• PASSAGE
[Start of Attachment]
Copyright 2012 National Public Radio. To see more, visit http://www.npr.org/.

Transcript

AUDIE CORNISH, HOST:

From NPR News, this is ALL THINGS CONSIDERED. I'm Audie Cornish.

ROBERT SIEGEL, HOST:

And I'm Robert Siegel.

Twenty years ago this month, the siege of Sarajevo began. And while the Bosnian War ended in late 1995, a new report from Amnesty International sheds light on an old wound that has yet to heal. Thousands of Bosnian women who were victims of sexual violence are still seeking justice.

NPR's Sylvia Poggioli reports.

(SOUNDBITE OF GROUP SINGING)

SYLVIA POGGIOLI, BYLINE: Sarajevo commemorated the start of the war with a young people's concert, and row after row of empty red chairs marking the more than 11,500 citizens who died during the siege of the capital. But there was no mention of the many thousands of women raped and tortured during the war.

Women have always been victims in warfare, but it was thanks to the courageous testimony of Bosnia's sexually abused women that rape was recognized as a war crime under international law.

ELENA WASYLEW: Majority of those responsible for these crimes have not been prosecuted. They are still at large.
[End of Attachment]
Quote the transcript between "And I'm Robert" and "Sylvia Poggioli reports.", inclusive. The items are drawn from a different source than the transcript.

• DATA SHOWN
[Start of Attachment]
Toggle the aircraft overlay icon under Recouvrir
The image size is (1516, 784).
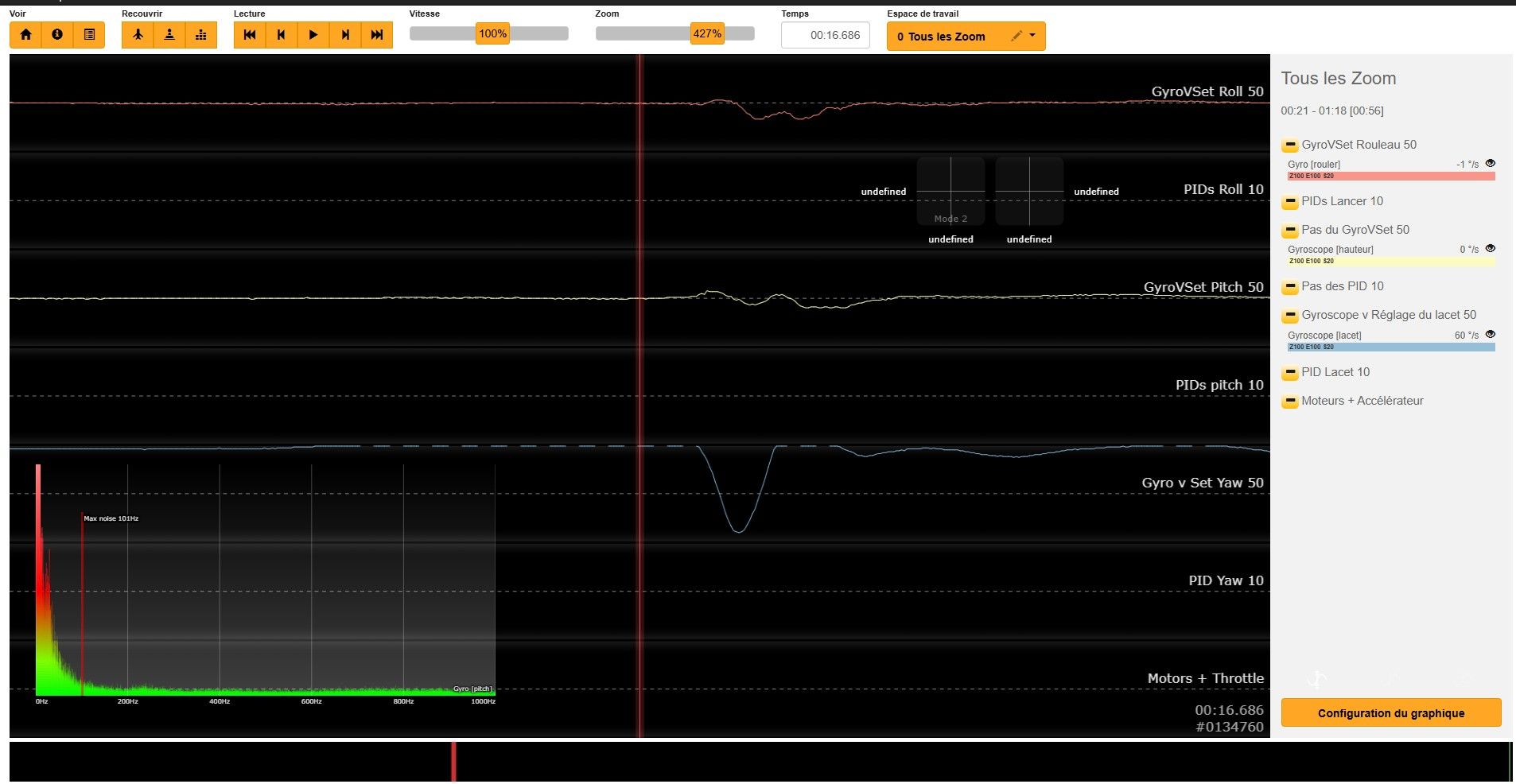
[End of Attachment]
[Start of Attachment]
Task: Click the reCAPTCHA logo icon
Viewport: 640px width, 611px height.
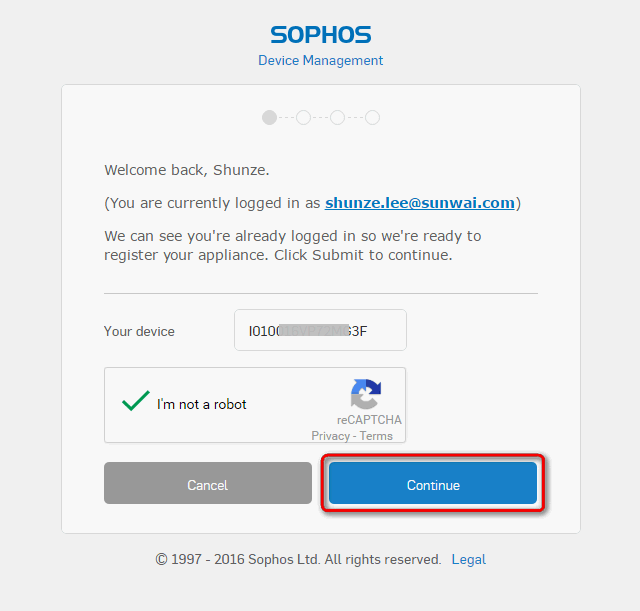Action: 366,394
[End of Attachment]
[Start of Attachment]
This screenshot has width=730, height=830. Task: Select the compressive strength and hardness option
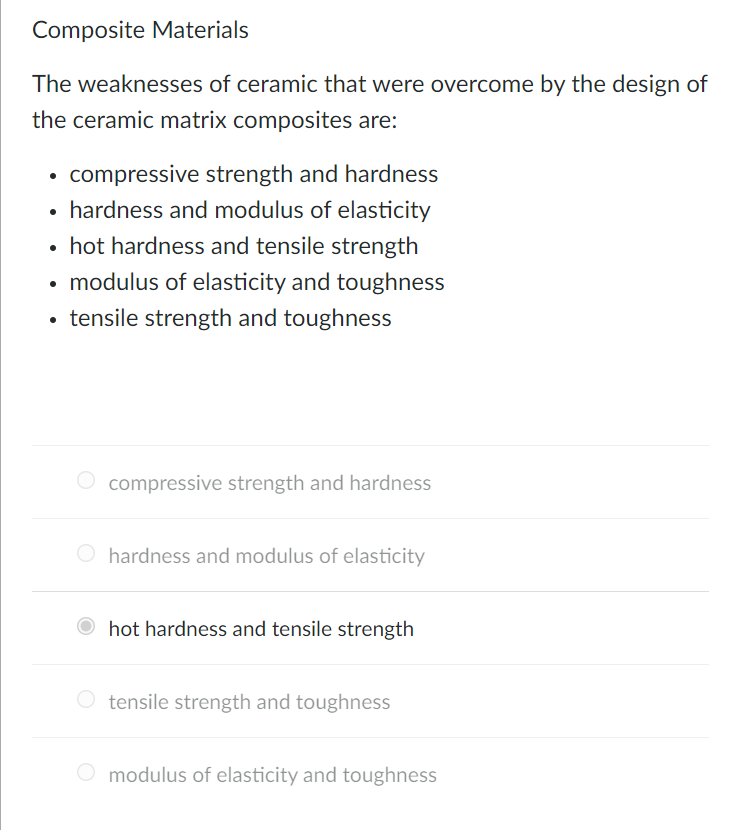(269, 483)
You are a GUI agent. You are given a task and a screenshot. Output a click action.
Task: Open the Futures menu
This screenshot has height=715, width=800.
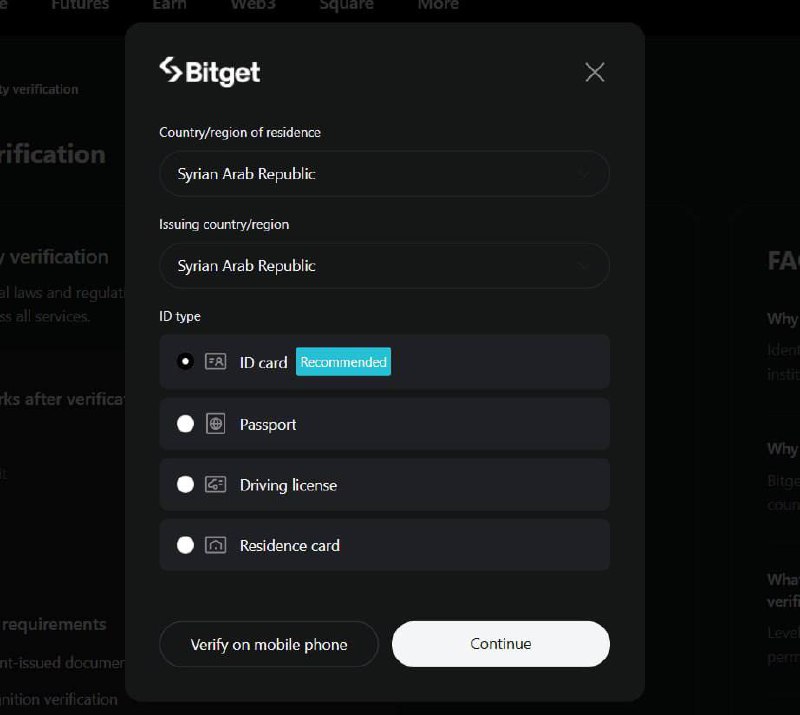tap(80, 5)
[End of Attachment]
• ANSWER TO THE PROBLEM
And I'm Robert Siegel.

Twenty years ago this month, the siege of Sarajevo began. And while the Bosnian War ended in late 1995, a new report from Amnesty International sheds light on an old wound that has yet to heal. Thousands of Bosnian women who were victims of sexual violence are still seeking justice.

NPR's Sylvia Poggioli reports.